Only a few months ago, few Nepalese would have believed that not only would the ten-year violent Maoist insurrection, which has claimed 13,000 lives, be suspended but that its shadowy leader Prachanda would be visiting the capital Katmandu for talks about joining the political process.
Suddenly the future for this Himalayan kingdom seems transformed. It is however far too early to be certain of this. The broad-based multiparty government led by premier Girija Prasad Koirala will have a difficult task agreeing with the Maoist rebels the shape of a new constitution and the way in which they can participate in the planned elections. It is worth remembering that Prachanda has led a rebellion on fairly classic communist lines. From his point of view, the violent insurrection has brought him to the next stage — participation in elections — as part of a long-term plan to overthrow the state. He might hope to win sufficient seats to give his people control of key ministries dealing with police or security. He would then try to work from within to undermine the elected government and at the appropriate point seize power.
He might reckon the chances of such a strategy to be good, given the past record of Nepal’s divided and venal politicians. It took unpopular emergency rule by King Gyanendra to generate massive popular protest, which in turn threw the rival political parties together in an interim government. Prachanda may be hoping, when the time is right, to exploit their past political differences and again set politicians at each other’s throats. However, for the moment, he is content to see many of his terrorist fighters released from jail and the Nepalese police and army stop counterterror operations against him. He will use the time to regroup his forces and meanwhile do what he can to stymie the growth of a new attempt at democracy.

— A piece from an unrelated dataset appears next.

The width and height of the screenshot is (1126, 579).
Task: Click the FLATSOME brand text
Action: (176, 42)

Yesterday’s talks threw up fundamental differences over the future constitutional role of the monarchy. Prachanda wants the institution abolished. Few ordinary Nepalese or the politicians who represent them would be happy with that. For all the controversy of recent years, culminating in King Gyanendra’s resumption of absolute power in February 2005, the population holds the monarchy in high regard. Indeed some might even argue that it was the King’s “coup” against his ineffective and bickering government, which in the end acted as a catalyst for the very peace process that is now happening.

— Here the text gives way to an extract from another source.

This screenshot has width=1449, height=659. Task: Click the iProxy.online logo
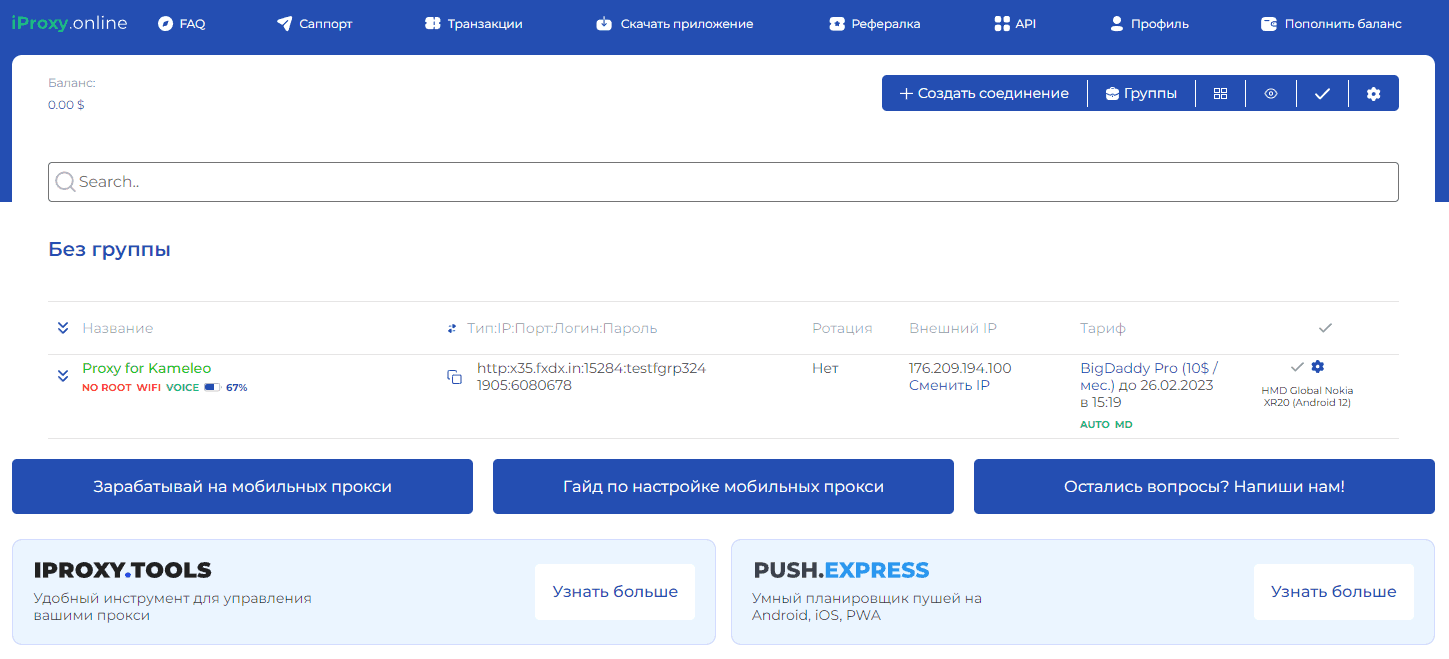pyautogui.click(x=69, y=22)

It will be interesting to see how doggedly Prachanda and his Maoists insist the monarchy goes. Will they compromise so that they can win a toehold in government or will they feel it essential to remove the one institution that would assuredly resist them if they made a final bid for power? The risks however are not all with the king and the politicians. Prachanda’s fellow rebels and rural supporters now may be tempted to abandon the revolution and take advantage of a general amnesty to return to society, not least perhaps because doctrinaire Maoism in China these days warmly embraces capitalism.